Introduction to the DataStore
Using Google App Engine is really easy for developers, you can use the language you prefer (Java, Python and a bunch of dynamic languages running on top of the JVM) with the usual API.
An old Java addicted can also use the usual javax.servlet, javax.mail, javax.cache, javax.persistence and so on and everything works great, but.....
....but after a while you feel that something is "wrong". Yes, you are using JPA but your "relations" doesn't work as expected and even if you read something about the fact that the underline store is not SQL you don't realize immediately that SQL is only the top of the iceberg. Because the DataStore is even not a Relational Database. After being shocked for a while I decided to study how this piece of software works (not much infos in my opinion on official GAE site), because to work well with it you must think the way it was designed for.
Let's start with a formal definition.
DataStore defined and main features [1]:
"Google App Engine Datastore is a schema-less persistence system, whose fundamental persistence unit is called Entity, composed by an immutable Key and a collection of mutable properties.
Entities can be created, updated, deleted, loaded by key and queried for properties values.
DataStore is consistent and transactional, with support to current transaction. "
From this (quite) formal definition we can understand that is a modern DBMS, but under the hood is very different from Oracle or MySQL. Reading on the net I understood that the building blocks [2][3][6] are a bunch of Google Technologies that I tried to schematically represent this way:
Looking at this picture we must consider that:
Transactions and Index are based on MegaTable
File persistence it's done with Google File System
It's distributed thanks to Chubby
But the guest star is one of the main technology that run at Google:
BigTable: definition [4]
"A Bigtable is a sparse, distributed, persistent multi-dimensional sorted map"
or
Is an associative array that is:
sparse because only "not null" values are persisted
distributed in Google cloud
persistent on Google File System
multidimensional in columns values
ordered lexicographically by key
coming back on the Earth we can say that BigTable is not only an HashTable like storage, but that thank to the way is designed and implemented we have the concept of "logical table" and "logical row" in it. Before introducing these two concepts let's take a look at the physical organization of the associative array:
The key is a triad:
row: String
column: String
timestamp: long
To every key we associate a value that is an array of bytes
From here it's only a small step to the BigTable's ROW logical view (example from the official BigTable doc):
Where
the row is "com.cnn.www" (it's like the primary key, talking in a relational way)

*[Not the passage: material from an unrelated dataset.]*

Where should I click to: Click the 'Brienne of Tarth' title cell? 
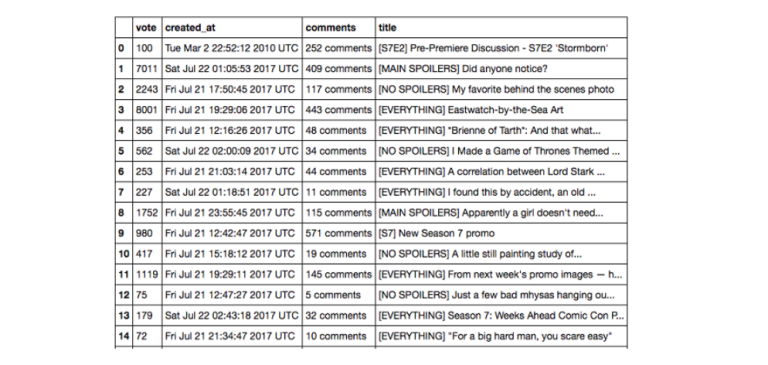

we have three columns: "contents:", "anchor:cnnsi.com" and "anchor:my.look.ca" (later I'll explain why I used the colon)
"contents" references three content versions (at time t3, t4 and t6), which is the HTML of the page
The two "anchor" columns instead have only one version containing the link description text.
The logical row in BigTable has some important features:
Row key it's an arbitraty string, up to 64kb, that usually is few bytes with some meaning in the domain problem
Read & Writes of a single row are atomic, regardless to the number of modified properties
Row key is also used to lexicographically order data and to partition them between the servers in the cloud
Those rows are stored inside the Google cloud in tablets. Every single tablet contains a range of data lexicographically ordered by row and is the minimal unit of distribution and load-balancing (about 200MB). It's really important to store rows with keys that minimize the number of tablet accessed, to maximize efficiency, hence performance.

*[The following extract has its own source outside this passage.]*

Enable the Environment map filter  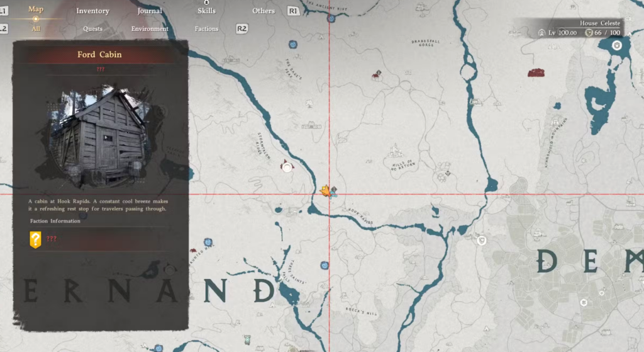[150, 29]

Another interesting abstraction in BigTable is the one we can do with "column families", which is a group of column which represent the same concept, for instance "anchor:com.yahoo.www" and "anchor:com.google.www" are two columns that represent the concept of family. A column is always represented with the syntax "family:qualifier" and they are not only used to represent similar concept, they are the minimal unit of Access Control. For every "column family" in a table we can decide who can read, write and/or update.
The last concept that we must understand to work with BigTable is the "timestamp", a 64bit integer that remember the long field we use for optimistic locking in many ORMs. Here it's used to have many versions of the same row into the table, and for this reason we have to choose some policy for creation of a new version and garbage collection of old versions. We can decide to keep version newer than time T, or may the last n versions, this is a choice of the developer that it's using the table (unfortunately versioning is a BigTable's feature that we can't use in DataStore).

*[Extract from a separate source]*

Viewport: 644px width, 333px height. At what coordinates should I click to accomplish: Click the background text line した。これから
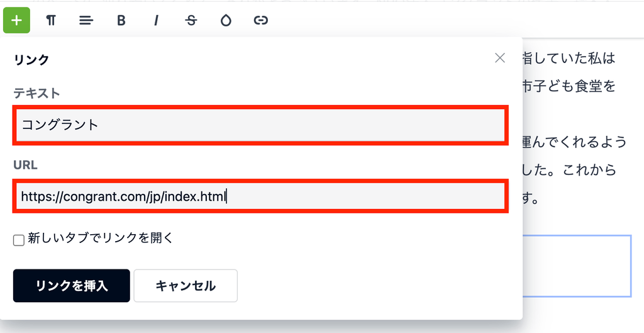tap(569, 170)
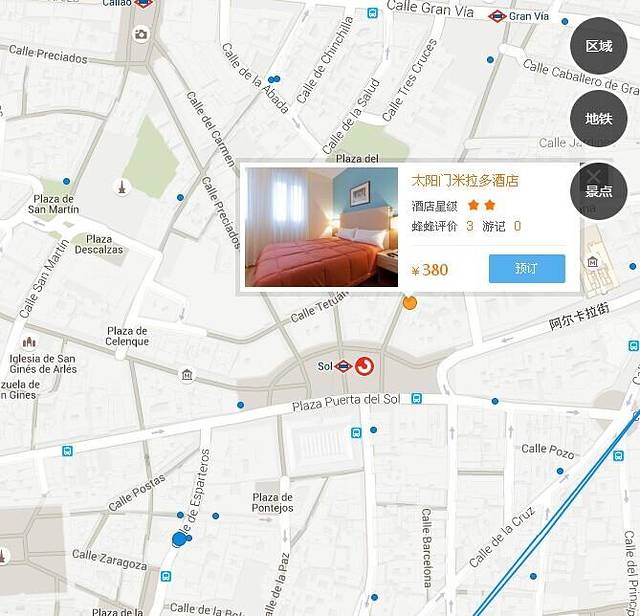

DataStore's additions on BigTable
So we have an idea of what BigTable is, but on DataStore we have more. In fact on top on it DataStore adds:
Query on properties (property is what in BigTable is a column family)
Query on multiple properties
Transactions
Query on properties
Let's use a simple example for a better understanding. Suppose we have an Entity defined this way (a very simple JPA view):
@Entity
public class MyEntity {
@Id
public Key key;
public long property1;
public long property2;
public long property3;
}
and we want to execute this JPA-QL query:
SELECT p
FROM MyEntity p
WHERE p.property1 = 2
Thinking the way BigTable stores data we can image such a query like a resource intensive task. But is not, the DataStore comes to our help and organize data so that we can query them easily thanks to indexes. A DataStore index is a table with "well organized" keys and no values, lexycographically ordered in a way that make access to table data very fast. An example tailored for the previous query is this:
MyEntity:property1/2:key:key1
MyEntity:property1/4:key:key2
MyEntity:property1/2:key:key3
<novalue>
<novalue>
<novalue>
where the row with key1 and key3 are selected.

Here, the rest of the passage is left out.